**READING PASSAGE**:
______________________________

Administered by the Wisconsin Department of Administration, the Wisconsin Emergency Rental Assistance Program partnered with the Wisconsin Community Action Program Association and Energy Services Inc. to assist renters affected by the COVID-19 pandemic with up to 12 months of rent and utility payment assistance. The program received more than $322 million from the federal Emergency Rental Assistance Program and, as of the end of August 2021, has provided assistance to nearly 18,000 households. In July 2021, Wisconsin Governor Tony Evers announced the program will help cover internet costs for qualified households. The Governor’s Task Force on Broadband Access recently released a report recommending that the state establish a new broadband affordability program to support low-income households, along with recommendations to establish a digital equity fund and a digital navigator program. The Public Service Commission of Wisconsin set a goal for 75 percent of households in the state with income below the 200 percent of the federal poverty level to have access to a home internet service at a rate of less than $25 per month by 2025.

In the fall of 2020, Alabama Governor Kay Ivey dedicated $50 million in federal CARES Act funding to create the Alabama Broadband Connectivity (ABC) for Students program. The program provided a voucher for free internet service to all households with K-12 students who qualify for the National School Lunch Program. By December 2020, ABC for Students reached more than 200,000 students through 42 internet service providers. The Alabama Department of Economic and Community Affairs (ADECA) managed the program in partnership with CTC Technology & Energy. Additionally, the ABC Ambassador Center provided technical customer support, assisted customers with the application process and connectivity challenges, and initiated thousands of calls to qualified households that had failed to redeem their voucher by the December 2020 deadline.

______________________________

Collected data
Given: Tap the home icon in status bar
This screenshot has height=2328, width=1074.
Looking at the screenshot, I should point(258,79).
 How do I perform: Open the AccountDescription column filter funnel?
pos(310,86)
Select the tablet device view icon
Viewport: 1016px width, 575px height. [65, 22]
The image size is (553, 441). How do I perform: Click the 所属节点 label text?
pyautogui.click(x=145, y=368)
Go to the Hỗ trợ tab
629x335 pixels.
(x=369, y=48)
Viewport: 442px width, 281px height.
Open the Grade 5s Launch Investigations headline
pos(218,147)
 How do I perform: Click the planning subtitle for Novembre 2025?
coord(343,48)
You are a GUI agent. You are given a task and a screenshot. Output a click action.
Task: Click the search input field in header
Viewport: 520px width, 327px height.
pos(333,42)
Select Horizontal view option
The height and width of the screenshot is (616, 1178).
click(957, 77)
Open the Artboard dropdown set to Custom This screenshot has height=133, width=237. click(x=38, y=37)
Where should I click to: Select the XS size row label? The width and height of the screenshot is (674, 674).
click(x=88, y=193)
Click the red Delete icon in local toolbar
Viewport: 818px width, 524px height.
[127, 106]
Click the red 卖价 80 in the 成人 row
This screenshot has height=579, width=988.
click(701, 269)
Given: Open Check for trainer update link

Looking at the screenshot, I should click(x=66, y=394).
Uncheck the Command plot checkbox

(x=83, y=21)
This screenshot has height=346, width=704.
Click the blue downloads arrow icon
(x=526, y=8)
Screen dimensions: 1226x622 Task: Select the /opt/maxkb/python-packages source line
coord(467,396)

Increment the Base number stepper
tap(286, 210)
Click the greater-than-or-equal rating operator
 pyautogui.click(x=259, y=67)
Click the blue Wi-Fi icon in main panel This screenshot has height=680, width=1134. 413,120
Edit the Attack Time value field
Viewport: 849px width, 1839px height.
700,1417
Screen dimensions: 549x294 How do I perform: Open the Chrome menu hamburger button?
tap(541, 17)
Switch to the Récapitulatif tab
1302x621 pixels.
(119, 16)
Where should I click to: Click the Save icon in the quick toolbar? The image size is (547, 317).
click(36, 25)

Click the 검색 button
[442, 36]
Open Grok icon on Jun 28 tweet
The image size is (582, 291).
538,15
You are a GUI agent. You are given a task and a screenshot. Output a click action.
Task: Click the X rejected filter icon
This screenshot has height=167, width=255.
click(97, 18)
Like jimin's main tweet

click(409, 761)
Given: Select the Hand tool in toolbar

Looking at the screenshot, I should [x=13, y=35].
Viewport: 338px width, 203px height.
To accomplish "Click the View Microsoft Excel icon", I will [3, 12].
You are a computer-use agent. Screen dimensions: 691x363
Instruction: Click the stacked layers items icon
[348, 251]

______________________________

**WHAT YOU SHOULD DO**: Reproduce the part of the text on state assistance programs that opens with "In the fall" and closes with "December 2020 deadline.", substituting "coupon" for each occurrence of "voucher". The rows were gathered from a separate source.

**EXERCISE OUTPUT**:
In the fall of 2020, Alabama Governor Kay Ivey dedicated $50 million in federal CARES Act funding to create the Alabama Broadband Connectivity (ABC) for Students program. The program provided a coupon for free internet service to all households with K-12 students who qualify for the National School Lunch Program. By December 2020, ABC for Students reached more than 200,000 students through 42 internet service providers. The Alabama Department of Economic and Community Affairs (ADECA) managed the program in partnership with CTC Technology & Energy. Additionally, the ABC Ambassador Center provided technical customer support, assisted customers with the application process and connectivity challenges, and initiated thousands of calls to qualified households that had failed to redeem their coupon by the December 2020 deadline.